Retype each of the following lines without any alteration.

## BEGIN Provided records

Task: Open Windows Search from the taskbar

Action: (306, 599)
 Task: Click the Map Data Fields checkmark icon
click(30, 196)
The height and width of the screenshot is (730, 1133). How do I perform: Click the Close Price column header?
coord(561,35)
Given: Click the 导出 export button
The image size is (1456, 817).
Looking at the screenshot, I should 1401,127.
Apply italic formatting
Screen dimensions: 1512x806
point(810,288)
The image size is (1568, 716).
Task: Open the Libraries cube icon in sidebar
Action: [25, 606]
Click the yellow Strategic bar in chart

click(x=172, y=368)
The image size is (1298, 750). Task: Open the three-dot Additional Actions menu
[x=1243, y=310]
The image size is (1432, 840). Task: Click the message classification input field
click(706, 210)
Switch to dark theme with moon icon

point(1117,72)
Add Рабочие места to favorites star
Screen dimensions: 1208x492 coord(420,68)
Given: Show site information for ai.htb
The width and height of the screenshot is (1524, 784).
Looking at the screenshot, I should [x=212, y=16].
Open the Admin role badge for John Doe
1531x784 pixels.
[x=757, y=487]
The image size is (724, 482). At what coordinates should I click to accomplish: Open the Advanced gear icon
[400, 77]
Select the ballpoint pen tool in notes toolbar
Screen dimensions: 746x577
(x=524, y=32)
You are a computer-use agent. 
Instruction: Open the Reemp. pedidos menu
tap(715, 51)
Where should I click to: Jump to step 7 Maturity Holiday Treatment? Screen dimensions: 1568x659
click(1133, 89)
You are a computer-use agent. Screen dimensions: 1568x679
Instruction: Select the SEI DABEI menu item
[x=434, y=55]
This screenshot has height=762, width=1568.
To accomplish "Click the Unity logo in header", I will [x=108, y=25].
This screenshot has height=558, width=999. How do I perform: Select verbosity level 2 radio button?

## END Provided records

§ **Output**:
Task: Open Windows Search from the taskbar

Action: (306, 599)
 Task: Click the Map Data Fields checkmark icon
click(30, 196)
The height and width of the screenshot is (730, 1133). How do I perform: Click the Close Price column header?
coord(561,35)
Given: Click the 导出 export button
The image size is (1456, 817).
Looking at the screenshot, I should 1401,127.
Apply italic formatting
Screen dimensions: 1512x806
point(810,288)
The image size is (1568, 716).
Task: Open the Libraries cube icon in sidebar
Action: [25, 606]
Click the yellow Strategic bar in chart

click(x=172, y=368)
The image size is (1298, 750). Task: Open the three-dot Additional Actions menu
[x=1243, y=310]
The image size is (1432, 840). Task: Click the message classification input field
click(706, 210)
Switch to dark theme with moon icon

point(1117,72)
Add Рабочие места to favorites star
Screen dimensions: 1208x492 coord(420,68)
Given: Show site information for ai.htb
The width and height of the screenshot is (1524, 784).
Looking at the screenshot, I should [x=212, y=16].
Open the Admin role badge for John Doe
1531x784 pixels.
[x=757, y=487]
The image size is (724, 482). At what coordinates should I click to accomplish: Open the Advanced gear icon
[400, 77]
Select the ballpoint pen tool in notes toolbar
Screen dimensions: 746x577
(x=524, y=32)
You are a computer-use agent. 
Instruction: Open the Reemp. pedidos menu
tap(715, 51)
Where should I click to: Jump to step 7 Maturity Holiday Treatment? Screen dimensions: 1568x659
click(1133, 89)
You are a computer-use agent. Screen dimensions: 1568x679
Instruction: Select the SEI DABEI menu item
[x=434, y=55]
This screenshot has height=762, width=1568.
To accomplish "Click the Unity logo in header", I will [x=108, y=25].
This screenshot has height=558, width=999. How do I perform: Select verbosity level 2 radio button?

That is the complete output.